4. You have extreme emotional outbursts
Sudden outbursts of intense anger or distress can be a clear symptom of mental illness. Most of us become angry at times and often feel we are unable to control them. This may be caused by high stress levels and may even lead to anxiety, if left untreated and unresolved. So if you are experiencing frequent angry outbursts, then it can be a cause for concern. It can often be the result of depression, OCD, trauma, bipolar disorder, alcohol abuse and even intermittent explosive disorder. Although we shouldn’t suppress our emotions, including anger, we should be able to control it before it harms others or ourselves.
5. You have trouble sleeping
According to the National Sleep Foundation, adults require 7-9 hours of sleep, but not less than 6 hours or more than 10 hours on a daily basis. However, when you find yourself sleeping too much or too little, then it may mean that you are coping with certain mental health issues like anxiety, depression, substance abuse, or a sleeping disorder. Around 10-18% of the general population experiences sleeping problems. Sleep deprivation, insomnia, and oversleeping are commonly experienced among people with mental illness. Moreover, about 50% of individuals suffering from bipolar disorder, depression, or ADHD experience hypersomnia or insomnia. So make sure to pay attention to your sleep cycle.
6. You are gaining or losing weight unintentionally
If you are experiencing drastic changes in your appetite or weight, then you need to consider them seriously as they are a prominent sign of mental illness. Rapid weight gain/loss or fluctuating weight can often be a result of an eating disorder, major depression, or some other mental health issues. It can also lead to a loss of interest in eating or it may make you more prone to binge eating as a coping mechanism for your emotional issues. If your change in appetite persists for over 2 weeks, then it is best to seek help. A proper mental health assessment under the supervision of a professional can help you understand any underlying behavioral health issues.
7. You have trouble functioning in daily life
Do you have trouble getting through your day? Has your ability to perform at school or work declined? If you are having difficulties in performing daily activities, family responsibilities, and other social activities, and if there’s a noticeable fall in your performance level, then it may mean that you are coping with a mental illness. According to the Australian Department of Health, the inability to function properly in normal situations and experiencing a rough patch for over 2 weeks can be a sign of anxiety or depression. In fact, loss of interest in activities that you previously enjoyed is one of the most common signs of major depressive disorder.

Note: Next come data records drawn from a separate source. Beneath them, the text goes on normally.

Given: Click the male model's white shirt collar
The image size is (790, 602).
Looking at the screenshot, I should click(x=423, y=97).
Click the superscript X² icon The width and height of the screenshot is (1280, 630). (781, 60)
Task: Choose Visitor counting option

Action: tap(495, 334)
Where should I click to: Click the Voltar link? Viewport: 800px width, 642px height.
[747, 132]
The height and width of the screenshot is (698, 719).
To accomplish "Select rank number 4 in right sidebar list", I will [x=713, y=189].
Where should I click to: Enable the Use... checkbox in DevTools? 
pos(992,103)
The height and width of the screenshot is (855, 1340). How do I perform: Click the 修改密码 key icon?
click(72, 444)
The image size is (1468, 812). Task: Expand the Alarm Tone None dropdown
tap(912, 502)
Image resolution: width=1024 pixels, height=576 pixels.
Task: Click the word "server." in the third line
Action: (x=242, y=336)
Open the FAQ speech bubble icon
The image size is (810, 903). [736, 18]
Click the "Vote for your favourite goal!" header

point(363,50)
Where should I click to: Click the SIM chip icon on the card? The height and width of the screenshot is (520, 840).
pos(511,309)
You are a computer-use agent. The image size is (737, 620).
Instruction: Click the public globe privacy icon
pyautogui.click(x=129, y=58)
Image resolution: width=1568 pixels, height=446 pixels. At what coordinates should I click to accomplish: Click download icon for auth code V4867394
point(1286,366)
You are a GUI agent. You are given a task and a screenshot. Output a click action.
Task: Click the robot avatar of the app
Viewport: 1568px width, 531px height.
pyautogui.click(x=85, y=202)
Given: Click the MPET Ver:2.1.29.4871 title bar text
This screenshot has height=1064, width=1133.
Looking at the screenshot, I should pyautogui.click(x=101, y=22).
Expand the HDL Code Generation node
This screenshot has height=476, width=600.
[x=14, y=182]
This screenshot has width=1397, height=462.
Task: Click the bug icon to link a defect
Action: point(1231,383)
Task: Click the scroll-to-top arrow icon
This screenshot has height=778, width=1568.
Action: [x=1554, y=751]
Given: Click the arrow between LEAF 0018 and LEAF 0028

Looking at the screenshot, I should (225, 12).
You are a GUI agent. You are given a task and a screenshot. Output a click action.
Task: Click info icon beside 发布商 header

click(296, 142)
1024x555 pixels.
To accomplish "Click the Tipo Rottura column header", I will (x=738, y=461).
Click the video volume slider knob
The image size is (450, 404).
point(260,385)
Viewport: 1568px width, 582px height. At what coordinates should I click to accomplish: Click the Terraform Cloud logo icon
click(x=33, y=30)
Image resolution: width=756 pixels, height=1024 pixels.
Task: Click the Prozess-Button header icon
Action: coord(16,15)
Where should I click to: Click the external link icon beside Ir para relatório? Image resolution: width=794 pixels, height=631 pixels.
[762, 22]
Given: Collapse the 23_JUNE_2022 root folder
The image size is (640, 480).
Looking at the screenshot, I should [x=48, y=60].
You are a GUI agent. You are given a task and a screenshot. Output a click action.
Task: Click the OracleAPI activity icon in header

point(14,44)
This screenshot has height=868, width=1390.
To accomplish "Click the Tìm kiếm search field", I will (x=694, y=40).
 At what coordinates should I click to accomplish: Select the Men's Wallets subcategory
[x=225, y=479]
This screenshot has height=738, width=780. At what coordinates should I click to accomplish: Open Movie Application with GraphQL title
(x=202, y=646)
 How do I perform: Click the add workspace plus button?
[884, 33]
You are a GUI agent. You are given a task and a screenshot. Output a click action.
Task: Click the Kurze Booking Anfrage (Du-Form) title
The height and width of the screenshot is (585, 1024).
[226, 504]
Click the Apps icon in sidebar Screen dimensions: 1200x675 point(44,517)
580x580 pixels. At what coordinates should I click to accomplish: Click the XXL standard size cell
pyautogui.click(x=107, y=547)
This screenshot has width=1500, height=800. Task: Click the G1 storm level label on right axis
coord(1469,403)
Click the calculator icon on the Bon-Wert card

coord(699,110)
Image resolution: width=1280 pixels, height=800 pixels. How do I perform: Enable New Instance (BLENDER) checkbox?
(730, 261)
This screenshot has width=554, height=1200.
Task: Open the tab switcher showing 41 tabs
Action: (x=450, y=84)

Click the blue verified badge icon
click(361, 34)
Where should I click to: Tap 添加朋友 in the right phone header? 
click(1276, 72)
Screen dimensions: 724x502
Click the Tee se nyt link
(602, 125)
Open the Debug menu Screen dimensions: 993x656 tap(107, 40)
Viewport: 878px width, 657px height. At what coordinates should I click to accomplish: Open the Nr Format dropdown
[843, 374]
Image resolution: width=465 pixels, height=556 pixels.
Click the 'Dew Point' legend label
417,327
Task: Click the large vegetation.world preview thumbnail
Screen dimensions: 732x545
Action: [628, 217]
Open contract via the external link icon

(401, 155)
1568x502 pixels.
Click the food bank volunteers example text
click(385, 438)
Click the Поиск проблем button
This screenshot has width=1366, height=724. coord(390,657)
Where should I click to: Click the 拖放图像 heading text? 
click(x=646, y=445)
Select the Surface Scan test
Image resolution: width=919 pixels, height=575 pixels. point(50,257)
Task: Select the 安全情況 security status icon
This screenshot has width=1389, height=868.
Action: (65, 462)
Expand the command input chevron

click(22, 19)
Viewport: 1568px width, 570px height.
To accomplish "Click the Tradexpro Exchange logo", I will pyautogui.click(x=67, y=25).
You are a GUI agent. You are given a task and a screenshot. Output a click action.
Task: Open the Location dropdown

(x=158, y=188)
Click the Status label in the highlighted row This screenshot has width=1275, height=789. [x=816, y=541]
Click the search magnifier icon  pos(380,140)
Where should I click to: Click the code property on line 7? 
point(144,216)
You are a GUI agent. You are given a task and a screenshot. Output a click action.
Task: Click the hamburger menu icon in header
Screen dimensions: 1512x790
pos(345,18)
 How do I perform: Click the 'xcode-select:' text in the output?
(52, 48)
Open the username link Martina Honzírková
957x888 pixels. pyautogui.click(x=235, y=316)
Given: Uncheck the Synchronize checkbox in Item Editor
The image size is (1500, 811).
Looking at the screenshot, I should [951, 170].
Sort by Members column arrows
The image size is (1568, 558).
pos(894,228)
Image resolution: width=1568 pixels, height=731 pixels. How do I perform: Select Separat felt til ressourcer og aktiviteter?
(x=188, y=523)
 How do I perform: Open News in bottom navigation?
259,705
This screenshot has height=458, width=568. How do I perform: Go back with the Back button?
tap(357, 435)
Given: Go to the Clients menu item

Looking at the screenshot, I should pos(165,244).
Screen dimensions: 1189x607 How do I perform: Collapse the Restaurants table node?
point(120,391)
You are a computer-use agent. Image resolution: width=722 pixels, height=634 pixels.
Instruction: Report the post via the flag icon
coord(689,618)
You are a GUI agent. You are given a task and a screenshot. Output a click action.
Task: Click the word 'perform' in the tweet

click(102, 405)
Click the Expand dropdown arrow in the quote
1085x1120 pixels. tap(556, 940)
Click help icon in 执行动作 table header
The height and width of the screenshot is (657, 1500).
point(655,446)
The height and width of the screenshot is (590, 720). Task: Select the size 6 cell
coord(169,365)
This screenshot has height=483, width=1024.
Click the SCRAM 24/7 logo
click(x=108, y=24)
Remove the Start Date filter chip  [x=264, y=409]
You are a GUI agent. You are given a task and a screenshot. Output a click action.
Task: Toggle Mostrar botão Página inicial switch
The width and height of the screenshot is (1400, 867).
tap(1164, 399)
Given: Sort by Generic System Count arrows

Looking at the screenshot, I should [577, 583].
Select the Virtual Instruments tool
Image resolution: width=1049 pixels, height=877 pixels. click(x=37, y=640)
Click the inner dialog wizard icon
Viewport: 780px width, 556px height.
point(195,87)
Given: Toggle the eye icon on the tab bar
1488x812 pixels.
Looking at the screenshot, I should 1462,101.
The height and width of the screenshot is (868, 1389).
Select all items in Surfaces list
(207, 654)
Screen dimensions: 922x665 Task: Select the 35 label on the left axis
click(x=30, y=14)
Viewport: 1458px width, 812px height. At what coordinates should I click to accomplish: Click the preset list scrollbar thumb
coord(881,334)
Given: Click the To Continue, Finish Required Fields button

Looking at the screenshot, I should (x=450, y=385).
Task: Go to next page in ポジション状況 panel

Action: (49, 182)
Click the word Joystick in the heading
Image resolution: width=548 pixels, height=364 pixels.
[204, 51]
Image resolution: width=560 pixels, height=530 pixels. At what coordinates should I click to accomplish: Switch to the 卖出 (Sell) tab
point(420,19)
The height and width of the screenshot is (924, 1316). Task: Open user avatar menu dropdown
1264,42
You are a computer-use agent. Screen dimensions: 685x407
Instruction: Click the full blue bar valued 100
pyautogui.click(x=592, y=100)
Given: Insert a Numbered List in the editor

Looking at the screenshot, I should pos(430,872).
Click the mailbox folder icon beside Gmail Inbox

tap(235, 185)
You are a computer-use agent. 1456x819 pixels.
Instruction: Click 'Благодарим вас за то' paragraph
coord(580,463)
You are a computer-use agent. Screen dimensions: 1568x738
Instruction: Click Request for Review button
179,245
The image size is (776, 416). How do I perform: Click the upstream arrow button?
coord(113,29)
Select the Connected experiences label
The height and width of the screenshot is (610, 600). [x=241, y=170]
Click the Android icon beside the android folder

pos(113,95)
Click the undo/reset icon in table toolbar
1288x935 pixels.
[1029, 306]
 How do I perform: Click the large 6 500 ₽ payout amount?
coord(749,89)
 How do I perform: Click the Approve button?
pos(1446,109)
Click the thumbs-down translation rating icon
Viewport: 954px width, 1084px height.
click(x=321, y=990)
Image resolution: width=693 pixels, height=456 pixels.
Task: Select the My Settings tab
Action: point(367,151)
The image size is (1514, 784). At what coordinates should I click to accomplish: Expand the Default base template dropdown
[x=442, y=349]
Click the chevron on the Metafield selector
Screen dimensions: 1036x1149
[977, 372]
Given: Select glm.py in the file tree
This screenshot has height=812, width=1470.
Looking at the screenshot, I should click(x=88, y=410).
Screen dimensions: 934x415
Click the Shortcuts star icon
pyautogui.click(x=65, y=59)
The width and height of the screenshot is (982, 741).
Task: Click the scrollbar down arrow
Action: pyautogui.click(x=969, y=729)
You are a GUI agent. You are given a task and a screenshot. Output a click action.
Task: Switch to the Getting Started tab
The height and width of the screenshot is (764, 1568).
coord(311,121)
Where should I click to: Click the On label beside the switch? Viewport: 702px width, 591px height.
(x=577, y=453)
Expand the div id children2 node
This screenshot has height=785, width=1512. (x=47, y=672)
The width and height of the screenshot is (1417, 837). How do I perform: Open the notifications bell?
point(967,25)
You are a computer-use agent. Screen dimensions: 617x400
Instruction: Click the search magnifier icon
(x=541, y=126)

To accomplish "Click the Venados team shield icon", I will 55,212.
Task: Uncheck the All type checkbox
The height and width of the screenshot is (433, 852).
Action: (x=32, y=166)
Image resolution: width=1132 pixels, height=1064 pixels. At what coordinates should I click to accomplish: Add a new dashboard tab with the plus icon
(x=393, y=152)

Read also: How to Improve Mental and Emotional Health
8. You isolate yourself
Social withdrawal and isolation is a warning sign of mental illness that you should never ignore. All of us need some “alone time” on a daily basis. However, we also need to socialize and spend time with our family and friends. But when you repeatedly withdraw from social interaction and isolate yourself, then it may hint at some underlying mental health disorder. Being alone for an extended period of time can act as a symptom of depression, bipolar disorder or psychotic disorder. So if you are constantly making excuses to cancel plans or avoid parties & events, or avoiding socializing, then you need to talk about it with someone you trust or see a mental health specialist.
9. You feel disconnected
If you start feeling disconnected from your romantic partner, your family, your friends, or even your surroundings, then it’s time for you to take notice. When you feel detached from everyone and everything around you, feel excessively nervous and become extremely suspicious of your loved ones, then it can be a warning sign of mental illness.
10. Your personality and behavior changes
As mental illness generally develops gradually, it can often bring about subtle changes in our thoughts, beliefs, perspectives, mindset, behavior and even personality. If you realize or if others tell you that you are behaving oddly, then you need to pay attention. Personality changes can be a glaring sign of mental illness and it’s crucial that you speak to someone about it.